QUELLENAUSZUG>
•••••

Bundesverwaltungsgericht

Entscheidungsdatum: 10.03.2016


BVerwG 10.03.2016 - 4 B 7/16

Offensichtlicher Mangel im raumplanerischen Abwägungsvorgang bei (zwischenzeitlicher) Ausdifferenzierung der Rechtsprechung


Gericht:
Bundesverwaltungsgericht
Spruchkörper:
4. Senat
Entscheidungsdatum:
10.03.2016
Aktenzeichen:
4 B 7/16
ECLI:
ECLI:DE:BVerwG:2016:100316B4B7.16.0
Dokumenttyp:
Beschluss
Vorinstanz:
vorgehend Oberverwaltungsgericht des Landes Sachsen-Anhalt, 18. November 2015, Az: 2 L 1/13, Urteilvorgehend VG Magdeburg, 30. Oktober 2012, Az: 2 A 140/12, Urteil
Zitierte Gesetze

Gründe

1

Die auf § 132 Abs. 2 Nr. 1 und Nr. 2 VwGO gestützte Beschwerde bleibt ohne Erfolg. Sie ist jedenfalls unbegründet.

2

1. Die Revision ist nicht wegen grundsätzlicher Bedeutung der Rechtssache nach § 132 Abs. 2 Nr. 1 VwGO zuzulassen.

•••••

DATENAUSZUG>
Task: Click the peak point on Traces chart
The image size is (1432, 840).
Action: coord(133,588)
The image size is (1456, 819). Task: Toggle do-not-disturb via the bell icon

•••••

AUFGABE>
Beantworten Sie anhand des Quellenauszugs folgende Fragen:
(a) Welcher Spruchkörper des Bundesverwaltungsgerichts hat den Beschluss gefasst?
(b) Welches Aktenzeichen trägt das Verfahren beim Oberverwaltungsgericht des Landes Sachsen-Anhalt?
(c) Auf welche Vorschriften ist die Beschwerde gestützt?

LÖSUNG>
(a) Der 4. Senat.
(b) 2 L 1/13.
(c) Auf § 132 Abs. 2 Nr. 1 und Nr. 2 VwGO.